Above are two buttons that represented North Carolina at the 1939 World’s Fair held in New York. These buttons come from the Lew Powell Memorabilia Collection, and according to Mr. Powell, Gov. Clyde Hoey dedicated the state’s exhibit at the New York World’s Fair with praise for “the English, Scottish, Irish and German… desire of freedom,” for North Carolina’s rise from “the black night of conflict and defeat,” and for “the song of the saw in the vast forests” (punctuated with a recording of a circular saw). “Everyone in North Carolina,” Hoey concluded, “lives long and well and has a good time.”
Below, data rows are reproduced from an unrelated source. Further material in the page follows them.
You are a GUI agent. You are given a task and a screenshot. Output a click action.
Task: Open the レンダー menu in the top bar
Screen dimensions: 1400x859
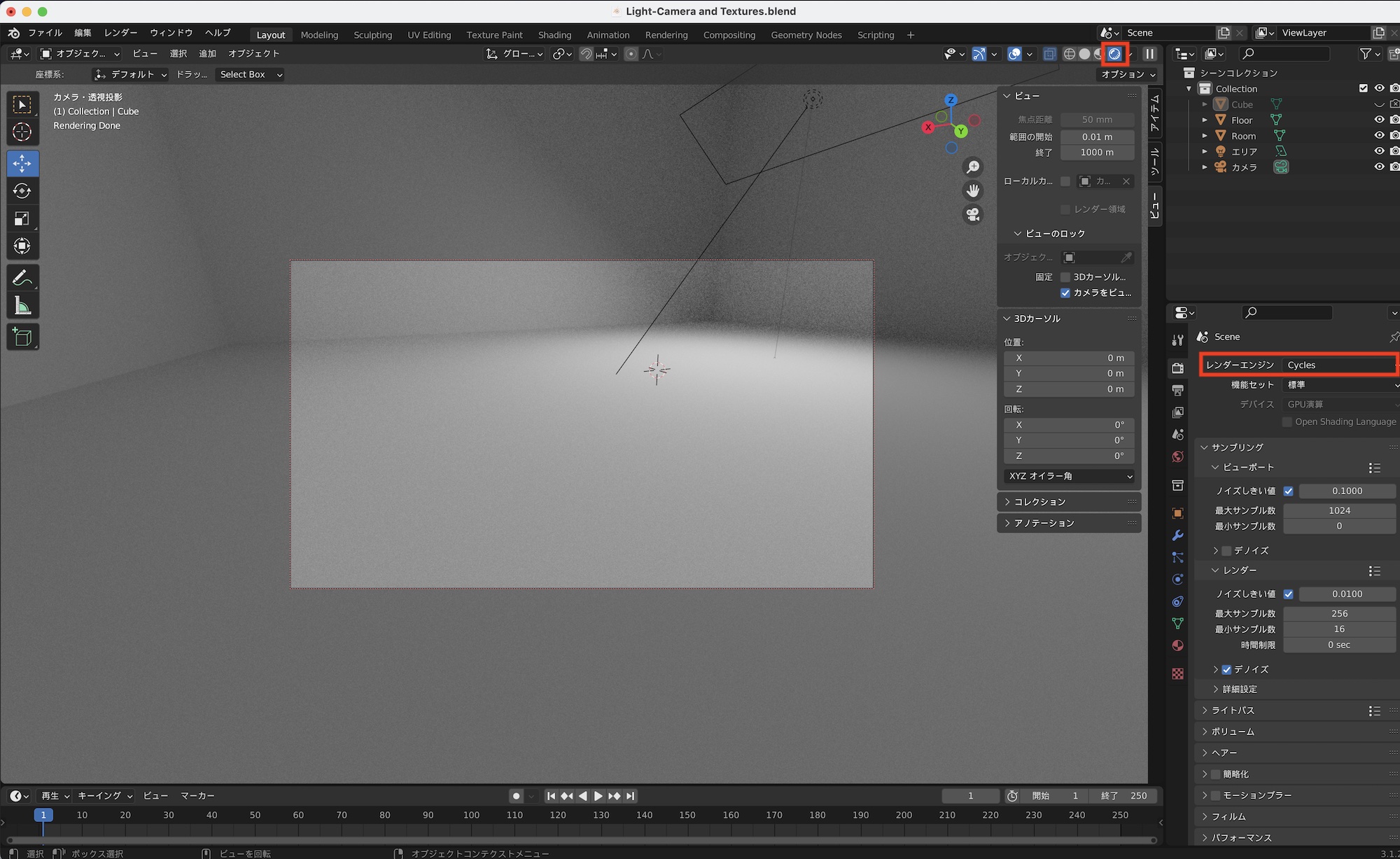(120, 33)
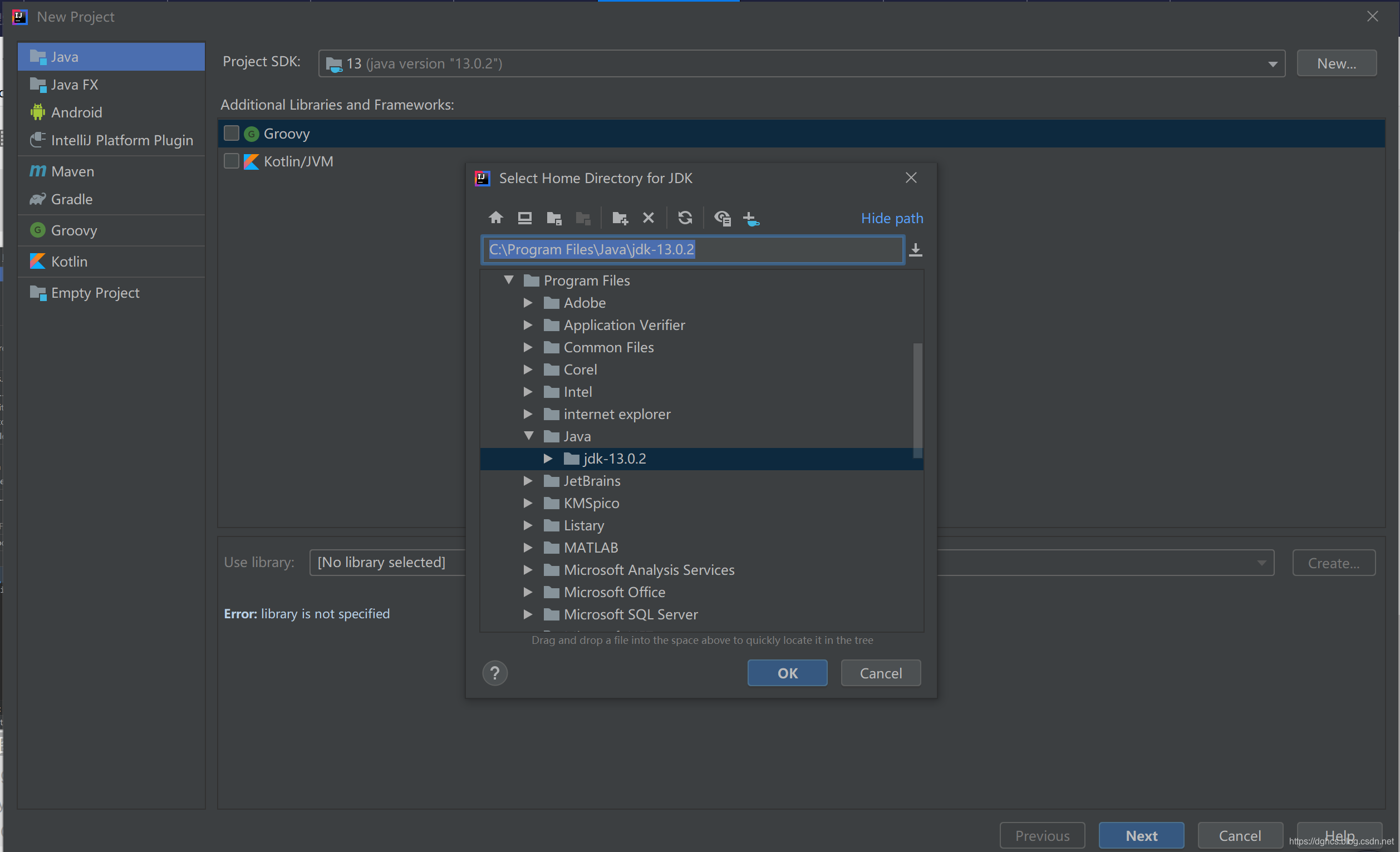Click Hide path in the dialog

tap(891, 218)
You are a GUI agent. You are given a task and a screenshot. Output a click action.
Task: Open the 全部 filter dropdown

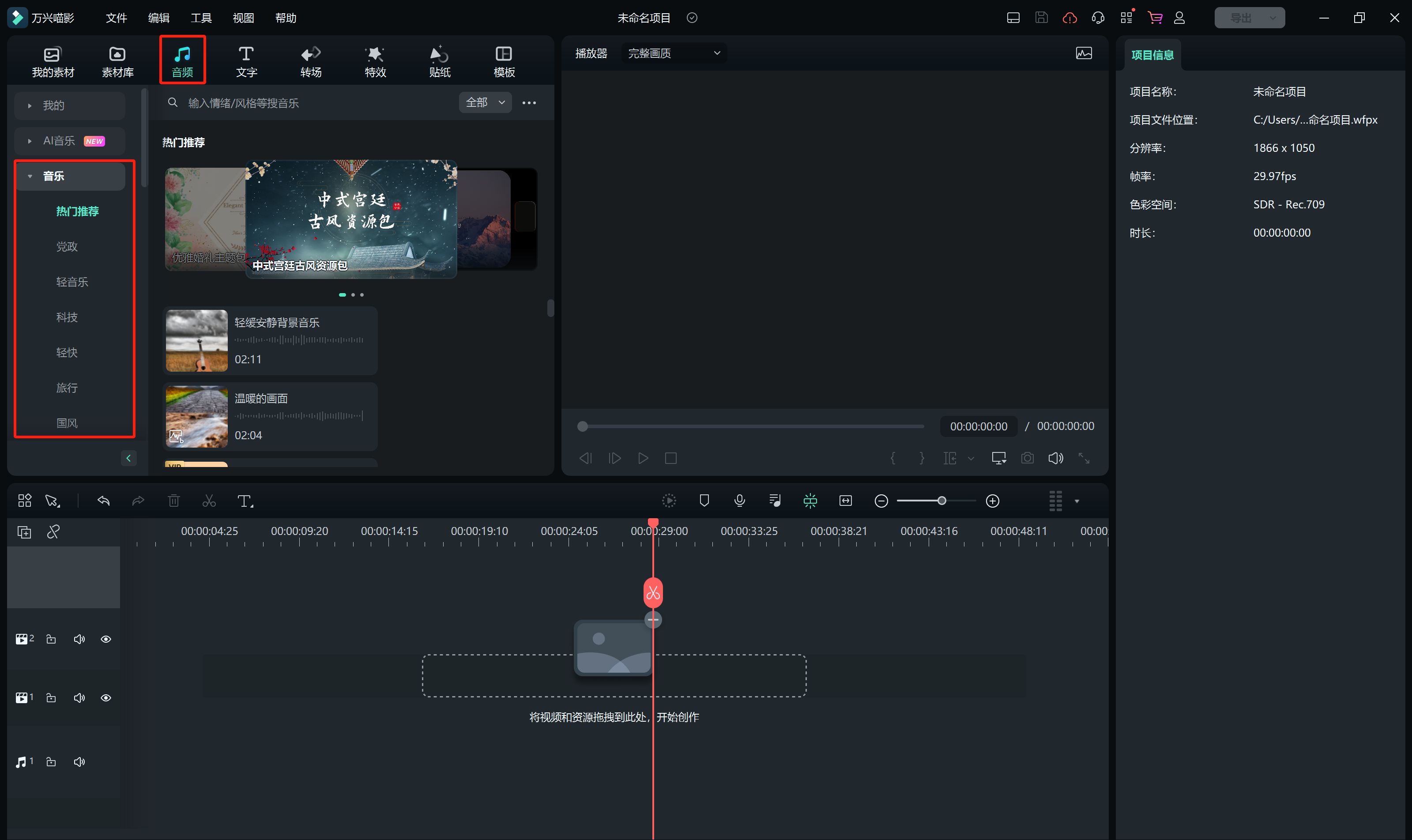click(x=485, y=102)
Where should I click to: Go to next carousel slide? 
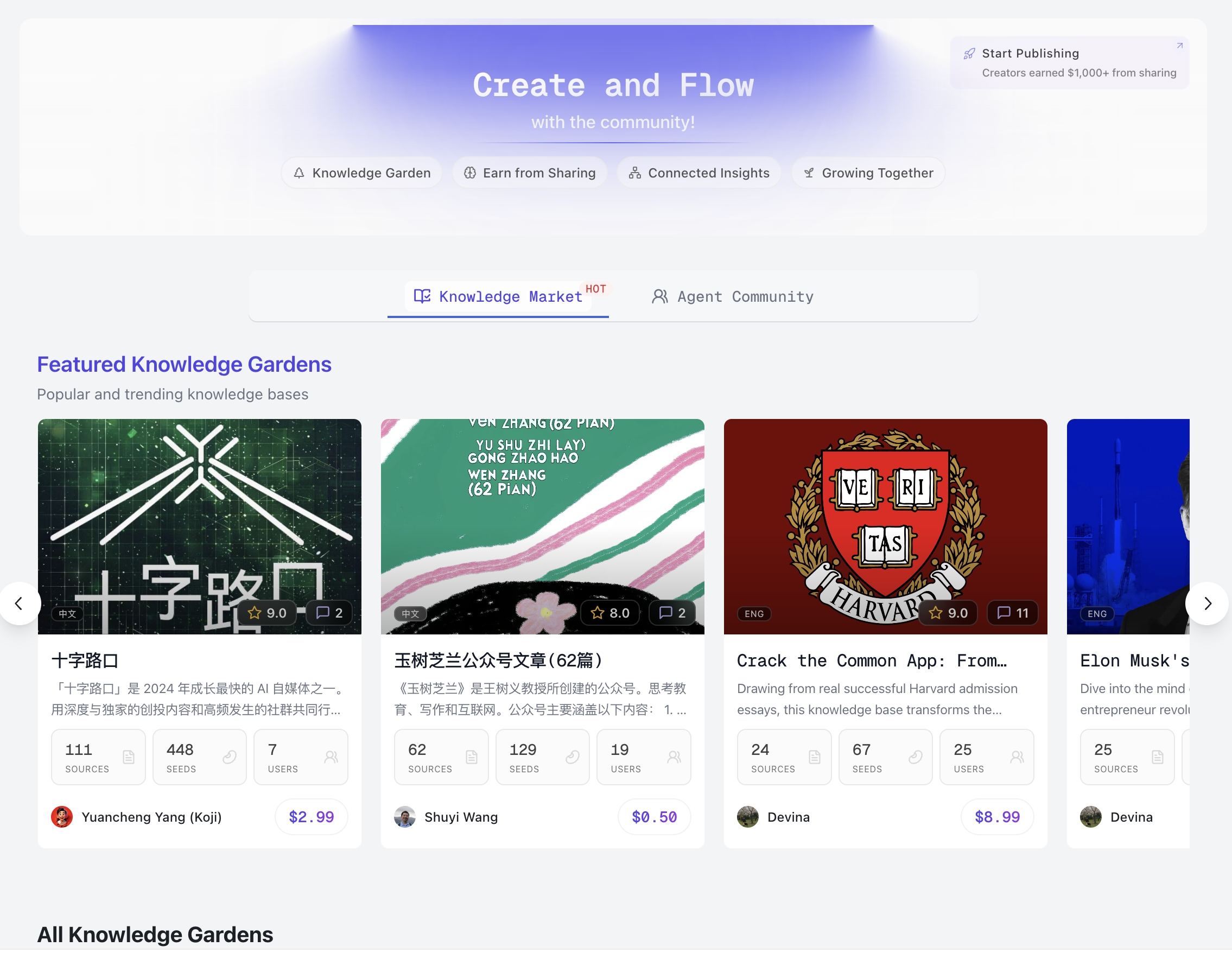point(1207,603)
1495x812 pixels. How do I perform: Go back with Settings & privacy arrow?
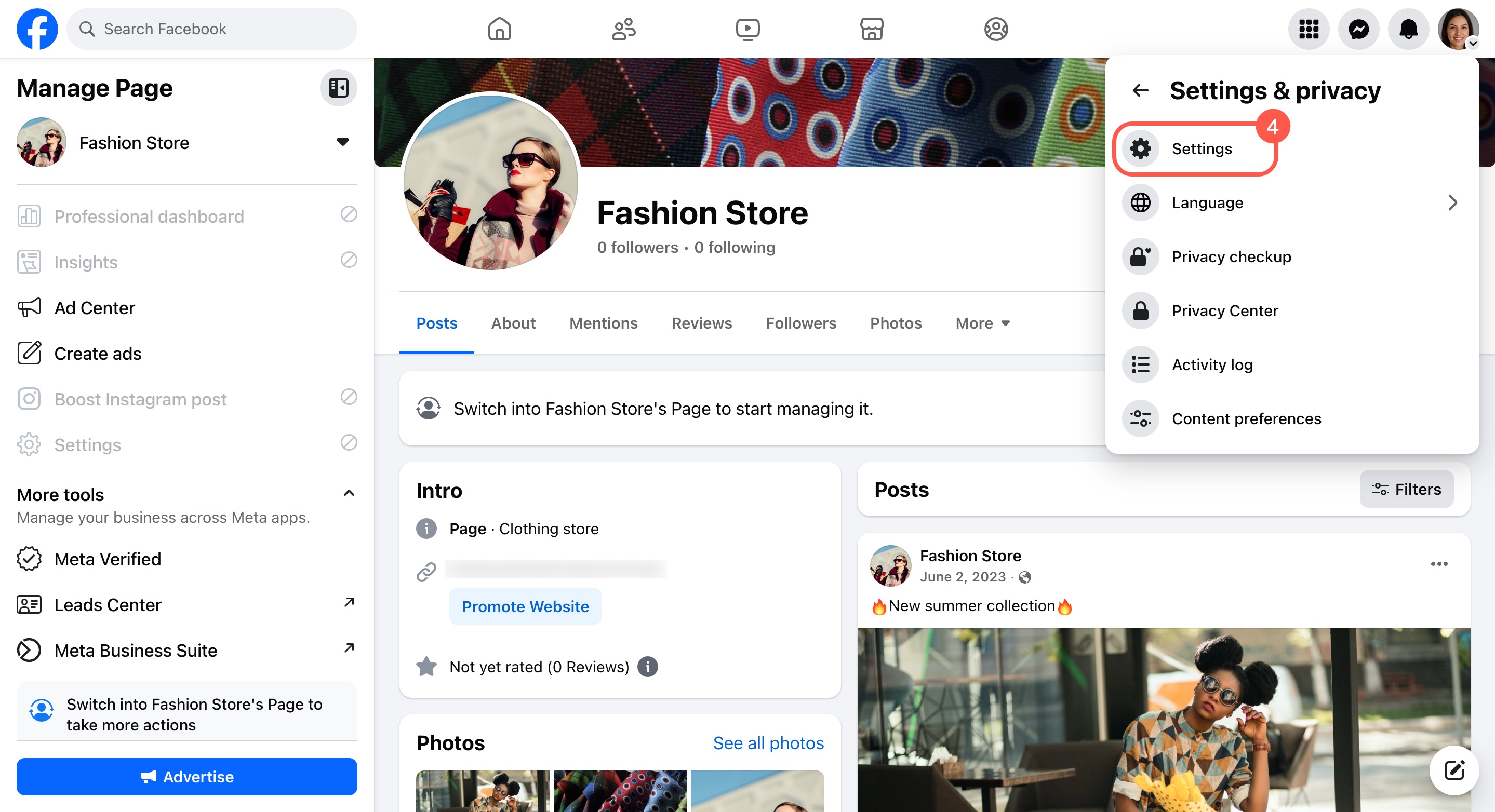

We also have some other state-produced souvenirs from the 1939 New York World’s Fair in the form of postcards. Below is a postcard showing a downtown street in Wendell, NC. You can view the other World’s Fair postcards that we have digitized here. These cards all bear a pre-printed postscript that reads, “P.S.- I have enjoyed a visit to North Carolina’s exhibit at the New York World’s Fair. You must be sure to see it. For information about North Carolina write Governor’s Hospitality Committee, Raleigh, North Carolina.”
Following on the previous discussion of presidents visiting UNC, we’ll share two political buttons from William Howard Taft’s visit to Wilmington in 1909. The buttons come from the Lew Powell Memorabilia Collection.
According to Mr. Powell, Taft enjoyed a “cruise to Fort Caswell, a military parade featuring an arch across North Front Street inscribed “Welcome to ‘The Land of the Long Leaf Pine,'” and an automobile tour of the city.” Reporting on the president’s visit, the Wilmington Morning Star called the occasion “a magnificent success in every detail, doing credit even to a city of many times its size.”
This button comes from the Lew Powell Memorabilia Collection, which is a part of the North Carolina Collection Gallery. Lew has been kind enough to send us background information on some of the pins in his collection, so North Carolina Miscellany wants to share this information with our readers.
“In 1948 North Carolina suffered the nation’s worst epidemic of infantile paralysis—better known today as polio—with a reported 2,516 cases and 143 deaths. Officials in Savannah, Georgia, fearing contagion, barred Tar Heels from visiting the beach, and citizens of Newport News petitioned Virginia’s governor to close the border.
In 1959, North Carolina became the first state to require children to be inoculated with the new Salk vaccine.”